W3C looks at next-gen voice technologies

The World Wide Web Consortium says next-gen VoiceXML will include specs for speaker verification.

The World Wide Web Consortium on Tuesday said the next generation of VoiceXML will include specifications for speaker verification.

The W3C, a standards-setting body for the Internet, said it will draft specifications for VoiceXML 3.0, a technology enabling voice identification verification for users transacting business by phone or using voice on computers.

VoiceXML technologies are usually used to enable commands to be issued by voice, rather than with keystrokes. A number of businesses rely on the technology to improve profits by automating processes and reducing employees.

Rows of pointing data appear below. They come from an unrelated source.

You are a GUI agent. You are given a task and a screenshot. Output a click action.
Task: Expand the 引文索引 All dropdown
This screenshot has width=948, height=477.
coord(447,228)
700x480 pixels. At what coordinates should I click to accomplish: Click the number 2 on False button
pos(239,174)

But users and businesses are becoming increasingly concerned about the security of those transactions, given the influx of cases where security has been breached.

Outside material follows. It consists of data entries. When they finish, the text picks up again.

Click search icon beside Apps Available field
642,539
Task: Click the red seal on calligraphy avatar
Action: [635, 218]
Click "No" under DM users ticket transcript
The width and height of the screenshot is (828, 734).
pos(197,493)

"Speaker verification and identification is not only the best biometric for securing telephone transactions and communications, it can work seamlessly with speech recognition and speech synthesis in VoiceXML deployments," Ken Rehor, newly elected chairman of the VoiceXML Forum, said in a statement.

The W3C has now completed its desired requirements for VoiceXML 3.0 and expects to have a working draft of the specifications by the end of the first quarter, said James Larson, co-chair of the W3C Voice Browser Working Group.

In addition to the speaker identification requirements for VoiceXML 3.0, the W3C addressed the issue of extending its Speech Synthesis Markup Language (SSML) functionality to certain languages including Mandarin, Japanese and Korean.

SSML is designed to allow developers to control various aspects of speech from pitch to volume to pronunciation.

"The Chinese tags will include the right tone so the right meaning is conveyed, and boundaries so users know where words start and end," Larson said.

In Mandarin, for example, the word "mai" would mean either "cat" or "pretty," depending on the tone the speaker used.

Tags in SSML already help speech synthesizers to illicit correct word pronunciations, Larson said. For example, aluminum is pronounced one way in the United States, but the same word has a different pronunciation in Canada and the U.K.

Although SSML is already a standard, the W3C group working on the language extensions hopes to hold its first formal meeting in March to develop a document on extension requirements, Larson noted.